Set tasks.
A: In the blog entries, what word did the writer hear Ganpaps use on Saturday, February 26?
B: Write what comes next in the blog entries, picking up after their last sentence.
━━━ Document segment ━━━
I'll be good! Haha I promised, I'm sick of being sick to be reminded of what I should be doing:)

Saturday, February 26

I heard Ganpaps using this word today, and the word in itself, sparked a whole list of thoughts in my head - Relentless. Yes for He is relentless, His personality is, the way He works is, and His love is relentless. Just spent the Saturday resting cause I need it and cause my body tells me too, fighting another bout of incoming flu but this time round, I'm fighting it cause hello, I just had it two weeks ago and really don't want t go through another tissue stopping time.

Feeling better, rested and when your body is rested, my mind tends to get active and haha, I was thinking of my twin and as I open up the comp to just watch an episode of Athena, I was thinking of you. Yes you've not been yourself and I miss the times of random chitter chatters that we have that seems like every other thing but when it stops, I start to think what's going on because I know something's not right cause you've been awfully quiet and the replies that you give tells me enough, you're not yourself.

Wished I was online but I'm only one me and I am human haha. It was a great time at City Space with a intimate time out with En Min and Jacob and when I said intimate, it is purely only because it is where everyone can be themselves, are themselves and we share our stories and perhaps in that sense, dreams. Being with people and just having the luxury of ease that people can be unpretentious gets be at ease of themselves, is one of the greatest joys of being around people, and the only reason why I believe it is the beauty of what we can call a community of people who really do share their lives. I don't need the deepest end of things but when everyone gets real, and is real, the genuineness is just so precious, savored and enjoyed. You don't have to try too hard to put on a mask or defense because there really isn't any need to because they are both all so dear to me.

I realized at the end of the end of the day, perhaps what makes me charming and yet at the same time, demanding, is purely because of the value I place in being real or genuine. It becomes demanding to those who can't be real or be themselves because I realized, I'm ok with anything, our failures, pasts, sins, but totally not okay when we have to pretend we're okay when I know we're not.

And perhaps that is why I realize it can be demanding but yet at the same time, to realize that it is okay to not be okay if we can be okay with it and do something in order to be okay about it. Cool, but yeah, so we all can be truthful and share what is really bothering us deep down, share our struggles, be real, do something about it and pray for each other. Somehow, someway, we'll fall short but we're all in the making.

Monday, February 21

I woke up thinking about pictures and colors and ended up looking at Nikon cams just to please my eyes and colors, the camera is able to capture like the current Canon camera won't do. Ended up staring at some more gears only to tell myself, I should just head outside and take some shots huh. :) I am so random and yes I shall just do that after doing some good amount of read ups eh :)

I must be funny.

Friday, February 11

I was just checking when was the last time since I last blogged, and yes, it has been a long time. There are times where I should blog but I often end up journaling, as long as there is an outlet to release and pen down my thoughts that I can refer to, I'm fine.

And whoa, I often wonder how these random surfers chance upon this blog haha. But in any cases, hope you had fun around:)
━━━ Given entries ━━━
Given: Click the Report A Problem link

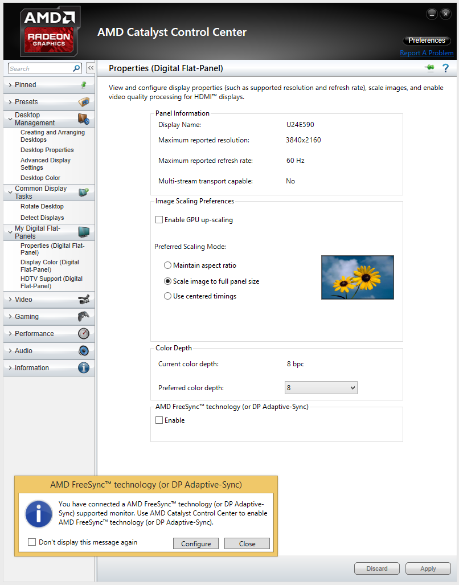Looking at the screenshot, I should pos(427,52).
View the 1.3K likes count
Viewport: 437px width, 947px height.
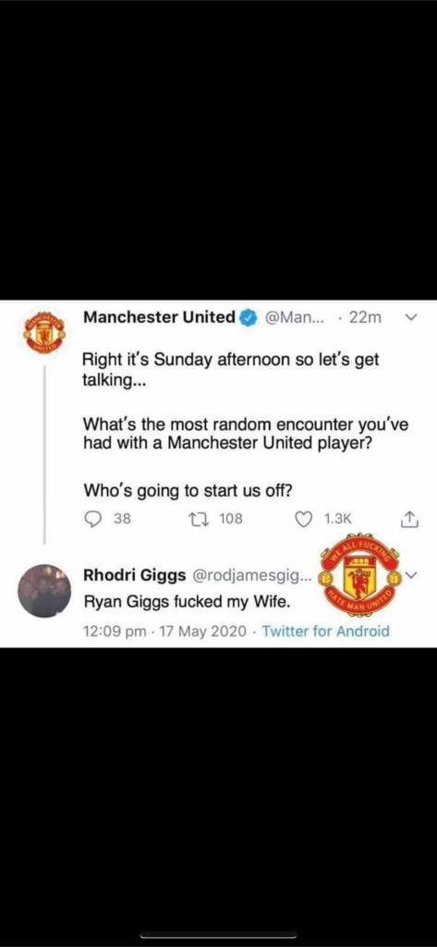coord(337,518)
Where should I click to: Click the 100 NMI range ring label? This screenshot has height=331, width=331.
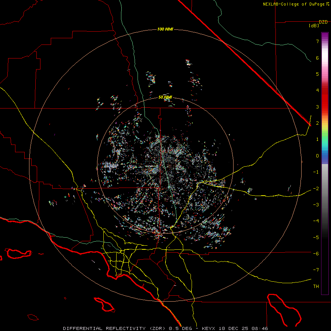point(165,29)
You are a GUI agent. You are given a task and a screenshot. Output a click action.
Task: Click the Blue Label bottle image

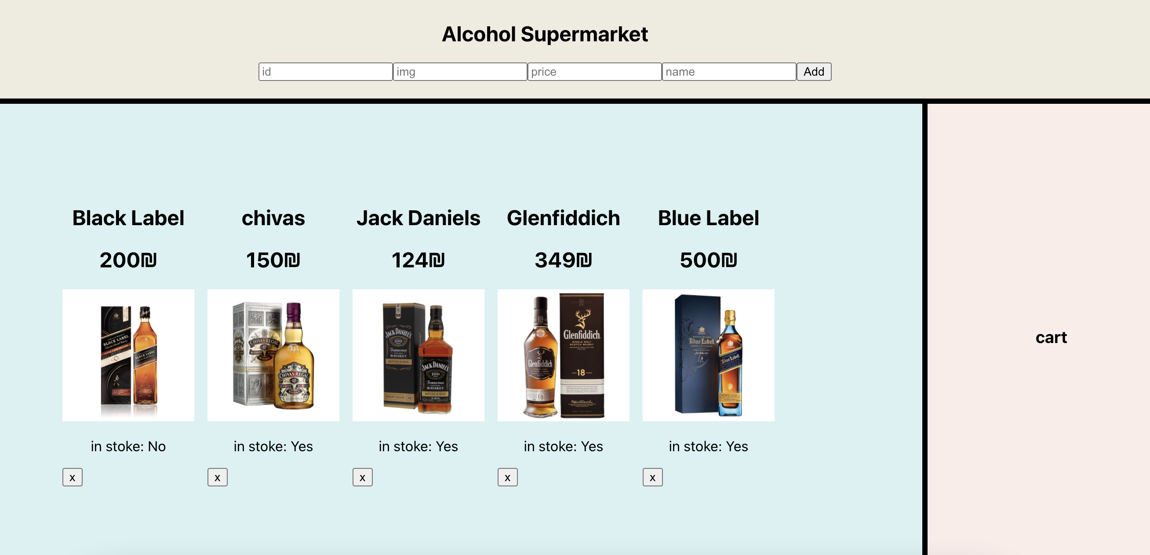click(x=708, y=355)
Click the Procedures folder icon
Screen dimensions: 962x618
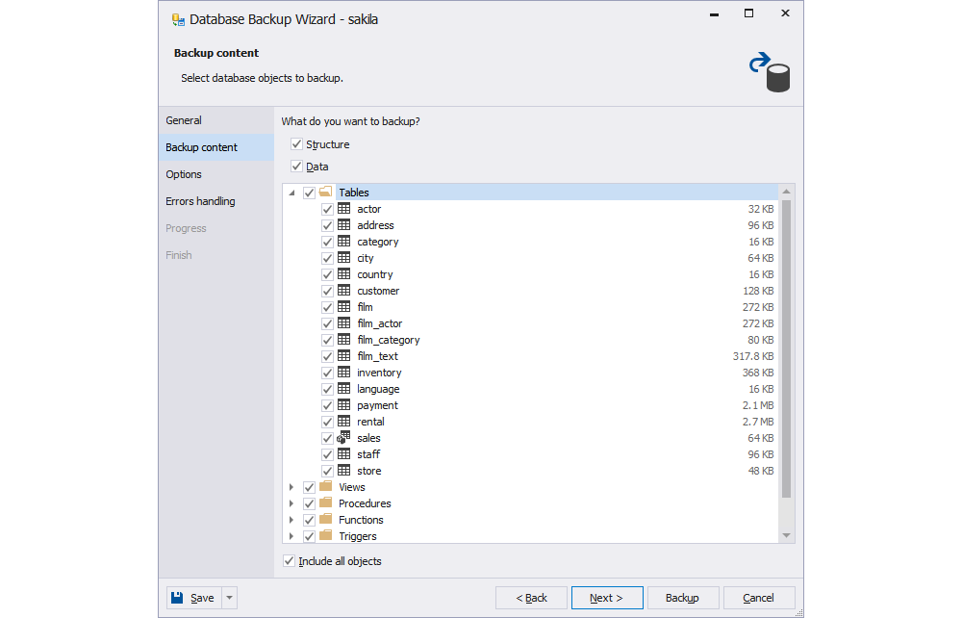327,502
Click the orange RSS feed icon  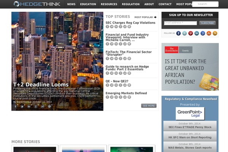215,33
━━━
Answers to each task.
A: Relentless.

B:
Tons of happenings since December and as 2010 came to a close and interesting to see how my journey of bumping my way around has taught me and I have learnt alot. It has been a great eye opener and a time to challenge head on, every single doubt, myths, common beliefs, thoughts, emotions and convictions. It has been humbling but it is a time of what it feels like, as I chatted with Ganpaps, that I had this picture of myself. I saw myself like David, who was this humble, average, typical, shepherd boy, tending after his sheeps, nothing peculiar, easily overlooked but there, God had greater plans for him.

I guess we all have various training ground, and here I am. Whipping my catapult daily, and shooting random stones at the wool of sheeps, bleating around. Sounds ridiculous but eh, it is how I feel at times when I head in to work (just when i thought that is just a matter between me and God), someone has seen the face and does know how I feel. (craps, I can't hide under the radar of his eh? haha) But it was a good chat that as I talked (talking with him always makes me ponder more) and realize and how he often causes me to confront my thoughts or verbalize them.

In any cases, while talking I realized it is a time of figuring when it is time to head out from the place of rest, to "Go" and when it is time to head back high into the mountains and be there and pray or spend time communing with Him and how to do both and finding a balance and space for both to be lived out.

You can't do one without the other, and the need to live both out is important, otherwise we'll just be going based on needs/wants and merely going through activities and motions. That is to answer the portion of "Go"-ing and forgetting on the aspect of heading back up to the mountains.

Praying gives purpose and direction that I suppose steers the rudders of your ship as convictions are built and lived out from those periods of times that you cry out to Him. Directions and wisdom comes as you wait upon Him too :) So it is quite strange and odd that we do not spend that amount of time in the quiet places where the need is such a to-die-for.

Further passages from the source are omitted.